Jekyll's mistresses meet their fate on Blu-ray with a strong yet average 1080p/AVC MPEG-4 encode. It's another "as-is" transfer of the best available elements from Kino Redemption, which is standard practice for low-budget Euro-sleaze of this caliber. Nevertheless, the presentation shows with good definition and resolution overall with plenty of sharp detailing in many scenes. Close-ups are occasionally revealing, and background information is plainly visible even in the darkest, poorly-lit moments. The 1.66:1 image is awash with a thin grain structure, providing the frame with an attractive film-like quality, and the video displays excellent contrast and brightness balance. However, the source hasn't aged well, showing a good deal of softness and blurriness throughout. White specks, dirt and vertical scratches make numerous appearances, and there are also a few instances of discoloration, mild gate weave and a fair amount of blooming.
Like the video, the uncompressed PCM mono soundtrack is faithful to the condition of the source with some appreciable moments along with many less satisfying ones.

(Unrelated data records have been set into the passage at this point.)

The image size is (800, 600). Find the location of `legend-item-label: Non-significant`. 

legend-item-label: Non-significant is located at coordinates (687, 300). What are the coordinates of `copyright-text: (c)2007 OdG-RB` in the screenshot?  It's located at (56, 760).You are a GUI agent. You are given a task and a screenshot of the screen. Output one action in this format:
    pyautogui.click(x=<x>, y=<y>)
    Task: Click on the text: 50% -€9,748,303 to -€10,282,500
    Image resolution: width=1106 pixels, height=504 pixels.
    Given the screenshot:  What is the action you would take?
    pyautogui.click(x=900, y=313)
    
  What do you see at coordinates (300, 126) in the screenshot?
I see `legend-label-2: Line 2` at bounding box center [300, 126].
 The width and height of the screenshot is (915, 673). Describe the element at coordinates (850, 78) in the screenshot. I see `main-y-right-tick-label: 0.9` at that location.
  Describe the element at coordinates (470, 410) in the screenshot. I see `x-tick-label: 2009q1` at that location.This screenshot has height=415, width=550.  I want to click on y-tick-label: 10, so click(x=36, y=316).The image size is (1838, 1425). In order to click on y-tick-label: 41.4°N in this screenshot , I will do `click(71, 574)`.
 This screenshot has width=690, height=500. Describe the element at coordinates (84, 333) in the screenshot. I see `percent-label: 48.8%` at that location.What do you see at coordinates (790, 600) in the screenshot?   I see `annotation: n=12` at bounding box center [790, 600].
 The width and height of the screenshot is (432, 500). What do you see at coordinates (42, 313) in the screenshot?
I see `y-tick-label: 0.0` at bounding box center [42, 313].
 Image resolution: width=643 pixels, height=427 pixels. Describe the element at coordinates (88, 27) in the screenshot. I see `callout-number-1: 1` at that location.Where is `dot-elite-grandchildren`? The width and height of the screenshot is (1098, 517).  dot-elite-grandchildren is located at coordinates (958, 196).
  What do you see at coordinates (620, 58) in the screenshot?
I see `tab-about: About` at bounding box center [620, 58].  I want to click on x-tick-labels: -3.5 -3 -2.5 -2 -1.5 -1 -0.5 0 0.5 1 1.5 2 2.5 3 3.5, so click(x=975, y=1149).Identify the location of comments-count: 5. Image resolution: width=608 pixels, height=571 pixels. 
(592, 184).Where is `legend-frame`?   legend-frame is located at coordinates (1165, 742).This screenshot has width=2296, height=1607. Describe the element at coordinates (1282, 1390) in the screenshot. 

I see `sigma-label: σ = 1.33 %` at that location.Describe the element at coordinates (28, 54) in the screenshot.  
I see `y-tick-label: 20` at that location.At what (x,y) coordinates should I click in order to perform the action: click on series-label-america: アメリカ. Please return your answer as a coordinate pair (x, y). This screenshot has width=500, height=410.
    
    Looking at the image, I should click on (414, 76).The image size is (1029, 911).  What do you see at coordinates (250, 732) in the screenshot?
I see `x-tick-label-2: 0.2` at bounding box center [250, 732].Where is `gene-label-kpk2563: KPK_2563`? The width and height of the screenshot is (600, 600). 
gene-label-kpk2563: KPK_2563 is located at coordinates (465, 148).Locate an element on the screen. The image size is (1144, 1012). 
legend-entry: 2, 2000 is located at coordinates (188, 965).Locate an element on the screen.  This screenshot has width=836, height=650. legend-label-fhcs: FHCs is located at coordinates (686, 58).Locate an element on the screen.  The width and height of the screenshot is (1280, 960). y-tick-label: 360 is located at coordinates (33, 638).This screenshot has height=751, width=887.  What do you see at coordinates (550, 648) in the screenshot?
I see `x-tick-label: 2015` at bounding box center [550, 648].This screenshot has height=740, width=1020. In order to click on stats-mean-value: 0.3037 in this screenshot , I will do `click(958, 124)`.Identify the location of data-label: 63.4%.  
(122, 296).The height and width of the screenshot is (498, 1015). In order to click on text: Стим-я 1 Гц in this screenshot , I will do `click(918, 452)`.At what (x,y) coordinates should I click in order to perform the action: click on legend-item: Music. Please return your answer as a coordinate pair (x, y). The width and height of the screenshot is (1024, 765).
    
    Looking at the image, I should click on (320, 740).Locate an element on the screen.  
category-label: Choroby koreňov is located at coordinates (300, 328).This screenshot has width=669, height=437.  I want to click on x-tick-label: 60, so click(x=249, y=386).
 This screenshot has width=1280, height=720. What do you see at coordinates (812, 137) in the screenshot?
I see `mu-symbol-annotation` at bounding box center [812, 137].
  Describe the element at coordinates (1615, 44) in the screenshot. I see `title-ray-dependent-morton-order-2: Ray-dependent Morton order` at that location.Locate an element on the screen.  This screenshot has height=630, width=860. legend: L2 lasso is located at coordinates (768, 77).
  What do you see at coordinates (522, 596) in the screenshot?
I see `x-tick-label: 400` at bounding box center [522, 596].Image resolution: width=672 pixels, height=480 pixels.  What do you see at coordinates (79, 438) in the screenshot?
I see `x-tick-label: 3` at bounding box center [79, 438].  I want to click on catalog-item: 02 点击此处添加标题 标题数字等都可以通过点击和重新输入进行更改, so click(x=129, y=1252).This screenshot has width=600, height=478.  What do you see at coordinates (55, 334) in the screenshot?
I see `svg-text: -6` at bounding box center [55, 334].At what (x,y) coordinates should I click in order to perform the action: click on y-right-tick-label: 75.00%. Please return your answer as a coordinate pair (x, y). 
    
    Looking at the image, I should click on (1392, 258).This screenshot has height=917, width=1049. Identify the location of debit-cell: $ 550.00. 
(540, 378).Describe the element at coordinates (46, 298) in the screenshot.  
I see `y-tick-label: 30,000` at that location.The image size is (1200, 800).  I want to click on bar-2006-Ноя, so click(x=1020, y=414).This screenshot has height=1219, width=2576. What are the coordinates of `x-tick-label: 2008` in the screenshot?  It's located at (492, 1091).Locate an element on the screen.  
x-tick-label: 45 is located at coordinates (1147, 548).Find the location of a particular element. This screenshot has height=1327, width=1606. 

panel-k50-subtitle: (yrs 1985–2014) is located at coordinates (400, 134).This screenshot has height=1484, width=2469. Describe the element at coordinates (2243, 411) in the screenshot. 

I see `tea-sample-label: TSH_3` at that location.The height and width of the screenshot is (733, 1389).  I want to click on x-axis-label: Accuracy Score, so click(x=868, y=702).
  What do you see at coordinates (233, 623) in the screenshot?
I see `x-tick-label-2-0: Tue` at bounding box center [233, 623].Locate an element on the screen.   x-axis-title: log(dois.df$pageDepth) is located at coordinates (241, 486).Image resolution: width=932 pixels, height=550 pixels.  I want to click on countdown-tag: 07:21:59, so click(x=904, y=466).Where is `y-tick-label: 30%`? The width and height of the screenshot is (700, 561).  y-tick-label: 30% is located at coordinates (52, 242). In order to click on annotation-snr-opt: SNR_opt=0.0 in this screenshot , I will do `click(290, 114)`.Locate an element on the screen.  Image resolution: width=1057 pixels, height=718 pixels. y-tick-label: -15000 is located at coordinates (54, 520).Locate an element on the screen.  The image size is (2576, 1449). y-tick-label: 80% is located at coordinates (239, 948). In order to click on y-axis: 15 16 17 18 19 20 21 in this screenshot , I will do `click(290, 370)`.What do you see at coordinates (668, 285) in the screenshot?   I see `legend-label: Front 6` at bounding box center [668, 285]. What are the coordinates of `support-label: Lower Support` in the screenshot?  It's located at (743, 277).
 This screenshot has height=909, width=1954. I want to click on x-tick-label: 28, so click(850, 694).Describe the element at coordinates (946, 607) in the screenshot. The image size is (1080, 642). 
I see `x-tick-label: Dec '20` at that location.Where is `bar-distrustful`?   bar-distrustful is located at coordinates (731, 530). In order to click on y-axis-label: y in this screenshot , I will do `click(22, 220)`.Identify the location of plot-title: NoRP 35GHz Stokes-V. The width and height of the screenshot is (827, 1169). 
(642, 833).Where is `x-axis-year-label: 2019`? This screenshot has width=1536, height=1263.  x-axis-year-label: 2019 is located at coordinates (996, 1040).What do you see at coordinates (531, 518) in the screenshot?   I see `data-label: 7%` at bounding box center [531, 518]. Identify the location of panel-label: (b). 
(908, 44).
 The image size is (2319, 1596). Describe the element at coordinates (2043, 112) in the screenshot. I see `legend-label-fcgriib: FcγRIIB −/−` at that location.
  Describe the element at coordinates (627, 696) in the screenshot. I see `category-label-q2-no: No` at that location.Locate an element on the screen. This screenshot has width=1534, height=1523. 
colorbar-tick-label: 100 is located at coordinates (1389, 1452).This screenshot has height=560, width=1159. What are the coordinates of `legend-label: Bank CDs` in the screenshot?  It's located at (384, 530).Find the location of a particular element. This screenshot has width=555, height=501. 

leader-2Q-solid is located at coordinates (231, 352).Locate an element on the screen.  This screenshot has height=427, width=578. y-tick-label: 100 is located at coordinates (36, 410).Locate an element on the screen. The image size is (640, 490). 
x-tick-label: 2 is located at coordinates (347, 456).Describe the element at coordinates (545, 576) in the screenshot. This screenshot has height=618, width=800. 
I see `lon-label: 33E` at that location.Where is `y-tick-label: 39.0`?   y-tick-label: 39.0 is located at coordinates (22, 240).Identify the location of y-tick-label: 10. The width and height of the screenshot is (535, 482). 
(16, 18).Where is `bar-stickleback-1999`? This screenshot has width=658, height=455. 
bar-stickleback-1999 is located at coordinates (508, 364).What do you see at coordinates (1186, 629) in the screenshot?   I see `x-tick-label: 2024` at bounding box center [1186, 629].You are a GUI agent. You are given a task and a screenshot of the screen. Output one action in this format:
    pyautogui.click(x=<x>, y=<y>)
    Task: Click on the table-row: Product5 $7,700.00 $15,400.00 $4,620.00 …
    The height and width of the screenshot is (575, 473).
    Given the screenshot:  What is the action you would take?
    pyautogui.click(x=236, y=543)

The terrible ADR work is forgivable though hilariously distracting at times, but the voices also display a great deal of hissing and noise in the higher pitches, which honestly, is the presentation's worst and most off-putting aspect. There are several times when the high-rez track comes off very bright and piercing, most noticeably when Jekyll summons his monster to kill. All things considered, the lossless mix is not altogether bad, but it's not wholly impressive either. There's decent clarity and detail to be appreciated in some spots, but on the whole, it doesn't offer much range and variation. Coupled with the lack of a low-end, the lossless mix, in general, is flat and listless.
Although Jesús Franco displays some admirable camerawork, creativity and an interesting visual elegance, 'Dr. Orloff's Monster' is ultimately hampered by a shoddy, nonsensical plot, outrageously bad dialogue, some foolish composition choices and a cockamamie subplot about young love. The Blu-ray arrives with a strong but still average audio and video presentation. With a lackluster set of supplements, the overall package is of little interest outside of fans and cult enthusiasts.